Even when the energy input and output factors are ignored there are still many challenges to bringing nuclear fusion as a source of energy production. It should be clear that the test conducted at the national ignition facility was an experimental approach that had a single successful test run. To bring this experimental setup into an industry standard is no small feat. To produce enough electricity for global consumption multiple fusion reactions should occur every second of every minute of every day. Moreover, the lasers emitted energy for a nanosecond and that required a massive explosion that generated 3 million degrees celsius worth of heat. These blasts cause excessive debris that could affect the fusion reaction in dangerous ways. The pallets would also have to be replaced with complete precision. All of these are extremely difficult to overcome as of now.

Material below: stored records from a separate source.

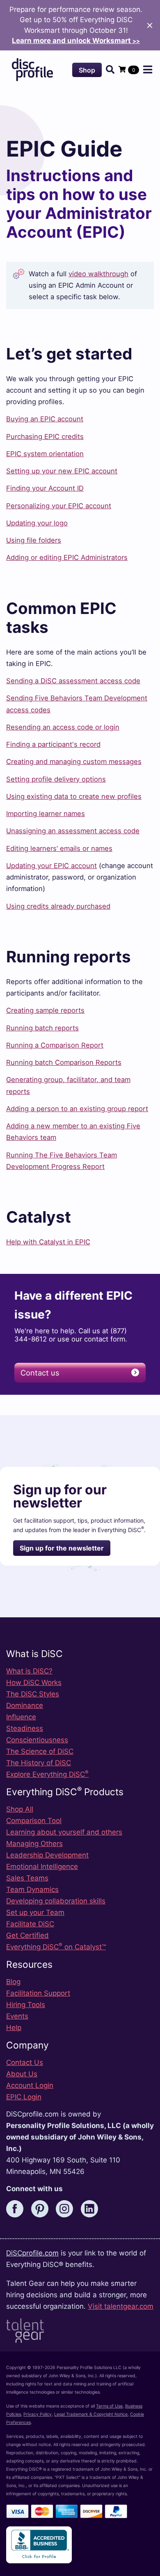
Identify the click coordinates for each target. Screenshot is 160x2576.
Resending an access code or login (62, 727)
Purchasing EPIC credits (45, 436)
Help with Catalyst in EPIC (48, 1242)
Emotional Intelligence (42, 1866)
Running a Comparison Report (54, 1045)
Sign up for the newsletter (62, 1548)
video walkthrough (98, 274)
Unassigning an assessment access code (72, 831)
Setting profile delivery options (56, 779)
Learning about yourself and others (64, 1832)
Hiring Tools (25, 2005)
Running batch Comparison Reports (63, 1062)
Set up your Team (35, 1912)
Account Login (29, 2085)
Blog (13, 1982)
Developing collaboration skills (55, 1901)
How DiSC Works (34, 1682)
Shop (87, 70)
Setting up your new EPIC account (61, 471)
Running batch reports (42, 1028)
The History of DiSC (38, 1763)
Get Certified (27, 1935)
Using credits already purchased (58, 906)
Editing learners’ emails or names (59, 848)
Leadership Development (47, 1855)
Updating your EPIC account (51, 866)
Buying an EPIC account (44, 419)
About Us (21, 2074)
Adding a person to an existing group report (77, 1109)
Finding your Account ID (45, 488)
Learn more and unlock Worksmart (76, 40)
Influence (21, 1717)
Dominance (24, 1705)
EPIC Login (23, 2097)
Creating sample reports (45, 1010)
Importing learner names (45, 813)
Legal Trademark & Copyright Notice (91, 2414)
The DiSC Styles (32, 1694)
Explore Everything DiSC (47, 1774)
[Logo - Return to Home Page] (32, 69)
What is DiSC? (29, 1671)
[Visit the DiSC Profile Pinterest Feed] (42, 2208)
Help (13, 2028)
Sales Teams (27, 1878)
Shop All (19, 1809)
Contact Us (24, 2062)
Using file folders (33, 540)
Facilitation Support (38, 1993)
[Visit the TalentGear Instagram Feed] (67, 2208)
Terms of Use (109, 2406)
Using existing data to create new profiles (74, 796)
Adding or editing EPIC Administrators (67, 557)
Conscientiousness (37, 1740)
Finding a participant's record (53, 744)
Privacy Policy (37, 2414)
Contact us (40, 1372)
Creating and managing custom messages (74, 761)
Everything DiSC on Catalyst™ (56, 1947)
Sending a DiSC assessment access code (73, 681)
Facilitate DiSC (30, 1924)
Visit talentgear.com (120, 2306)
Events (17, 2016)
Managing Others (34, 1843)
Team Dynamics (32, 1889)
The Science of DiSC (39, 1751)
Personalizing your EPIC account (58, 506)
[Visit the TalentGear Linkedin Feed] (92, 2208)
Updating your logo (37, 523)
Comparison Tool (34, 1821)
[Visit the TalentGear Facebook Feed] (17, 2208)
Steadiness (24, 1728)
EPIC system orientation (45, 454)
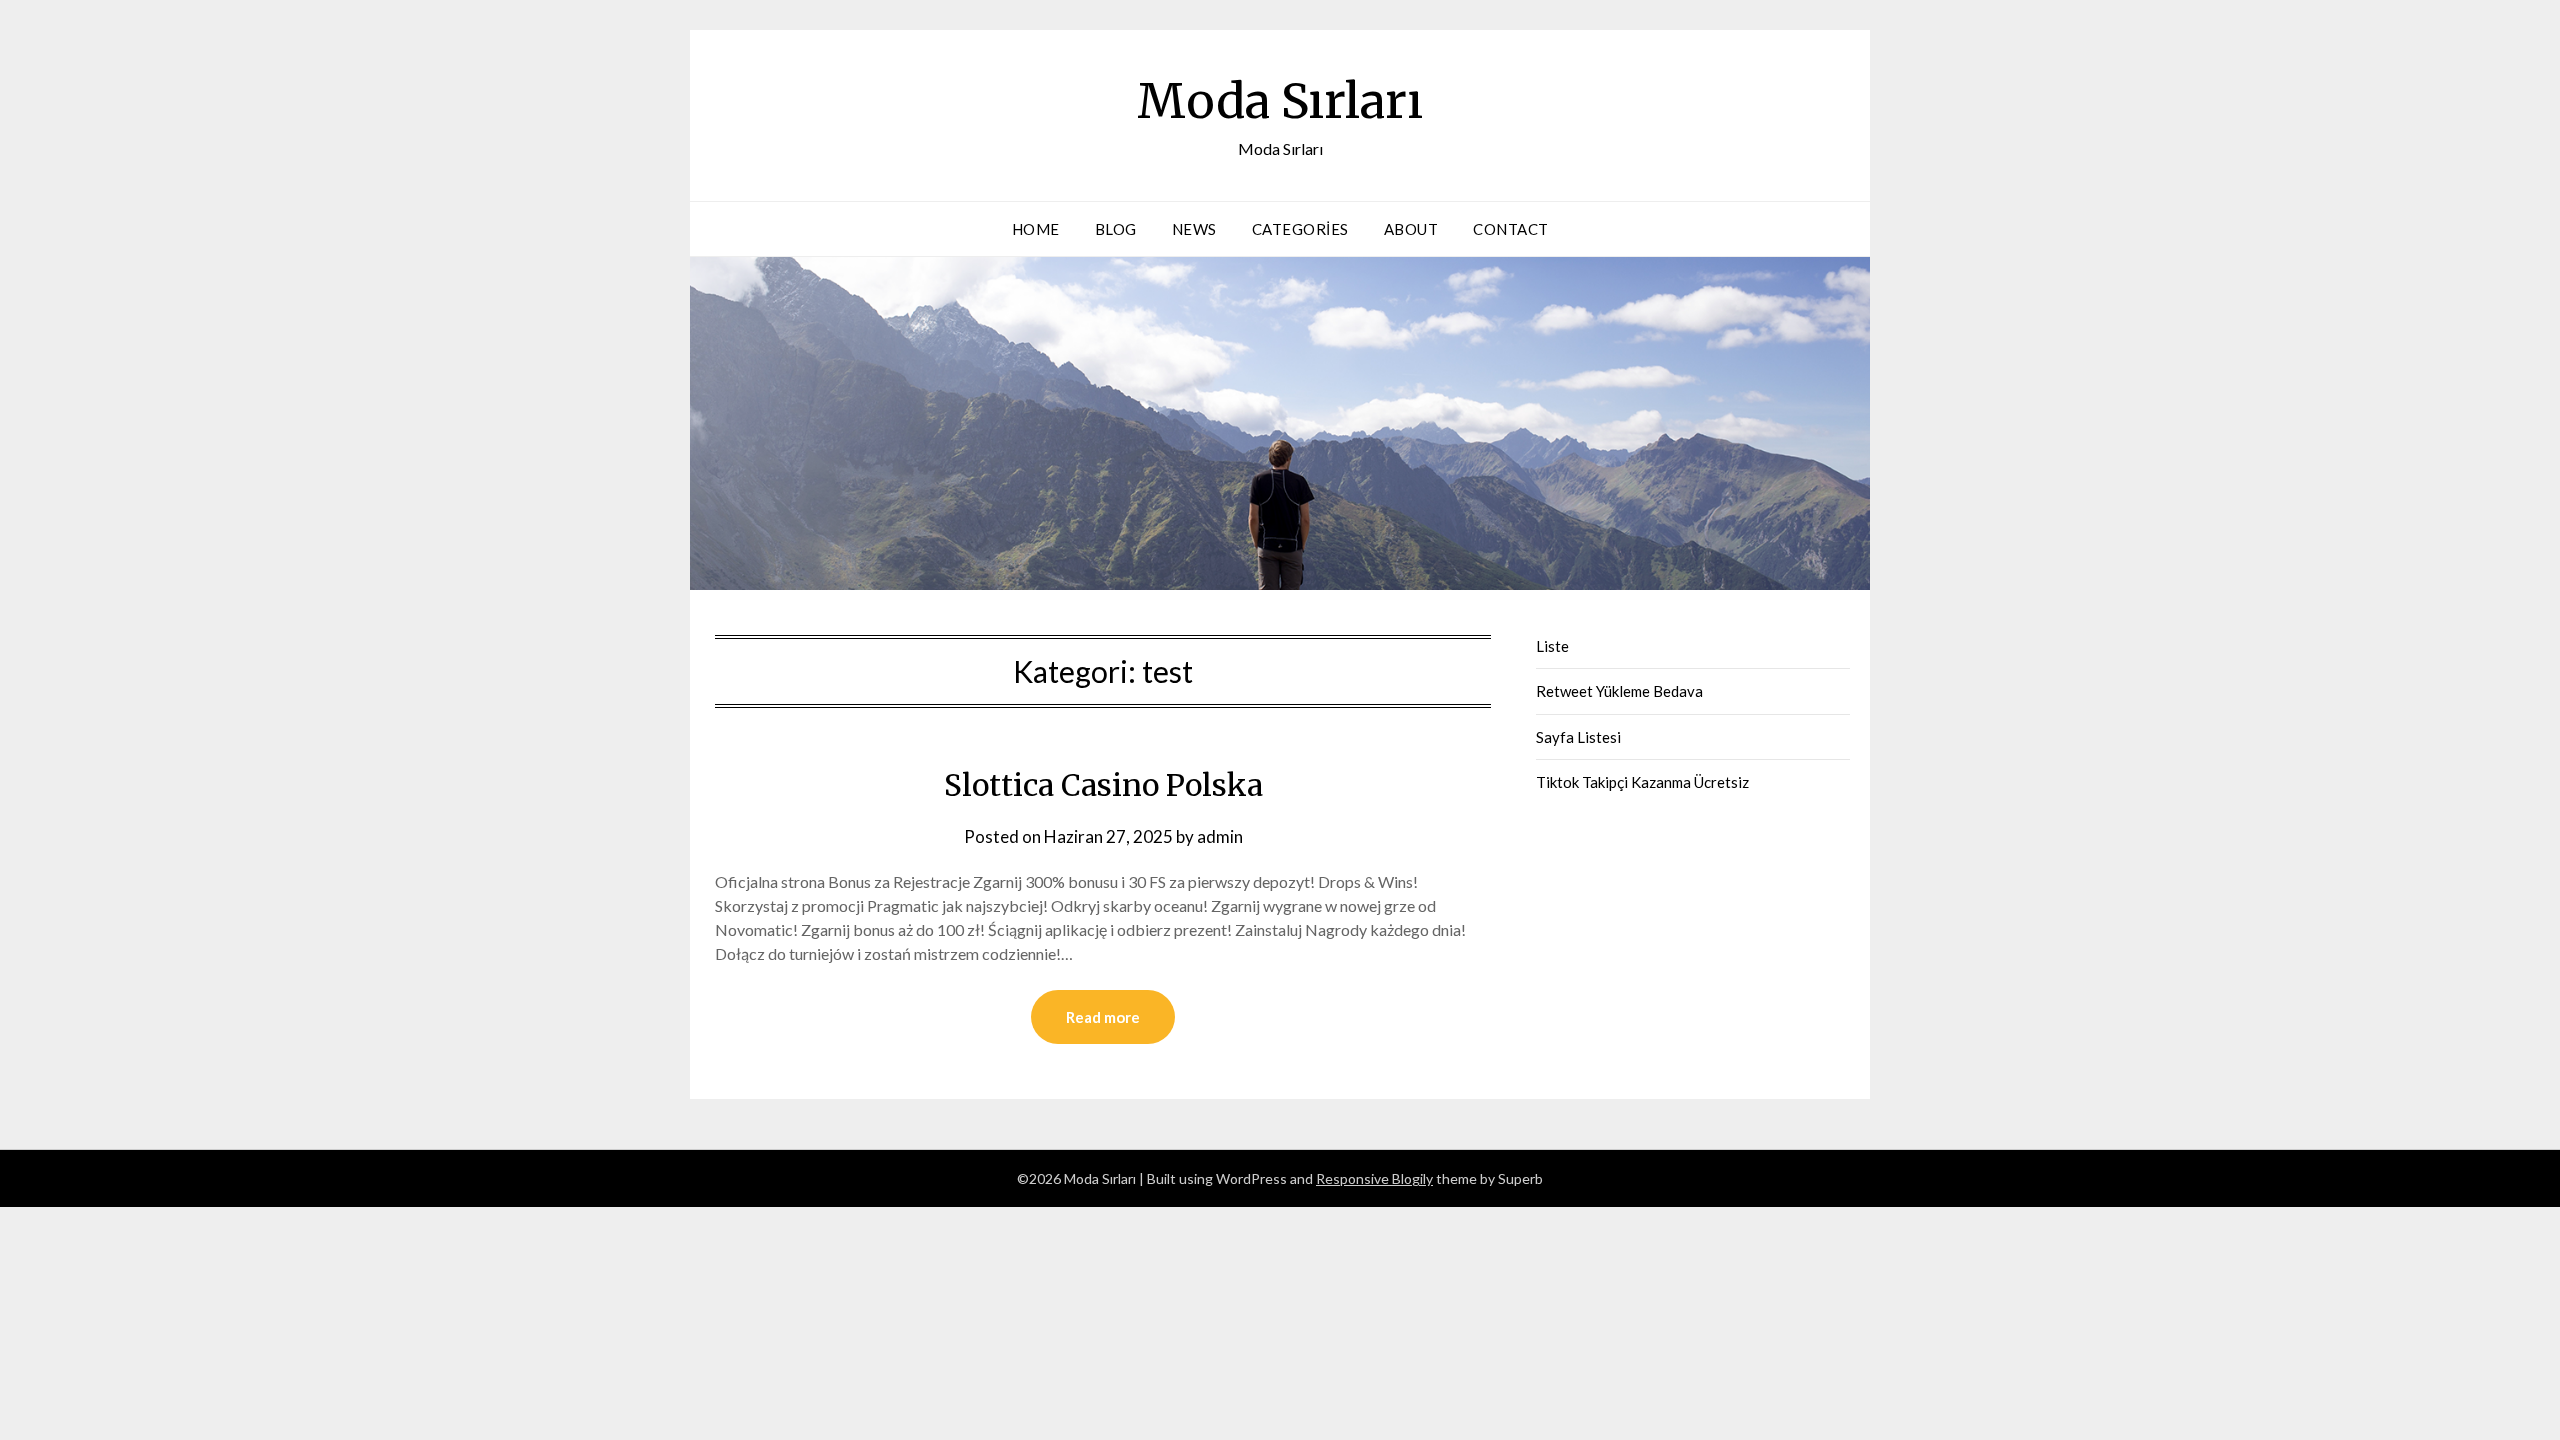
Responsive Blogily (1374, 1178)
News (1194, 229)
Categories (1300, 229)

If all these were to be resolved somehow, fuel procurement would still be an issue. As discussed deuterium might be abundantly available in nature. But tritium is quite scarce and can burn through pretty quickly as it has a half-life of only 12 years. Artificially generating tritium is also quite difficult. The final herculean labour would be turning it into an economically viable method.
Lastly, there is always the imminent fear that such an efficient method of generating power could be used with the wrong intentions and newer, more powerful nuclear weapons could drag in a new threat to world peace and humanity. In fact, the National Ignition Facility’s chief purpose isn’t generating electricity in the first place. It was built up as an attempt to get nuclear weapons labs the right to test their weapons. The main purpose of the National Ignition Facility is to give weapons designers and providers a better understanding of the science behind fusion and nuclear energy.
So in clear understanding, the breakthrough in nuclear fusion isn’t exactly a breakthrough yet. It is only the beginning of the first step towards planning for a better, cleaner energy source with minimal wastage, comparable to using sticks and stones to make flames. In a way, it can be called more of a ‘push-through.’ But it does give us the dream of a world with unlimited energy and no electricity bills, which will lead to a cleaner and greener Earth despite the imminent threat of a nuclear apocalypse.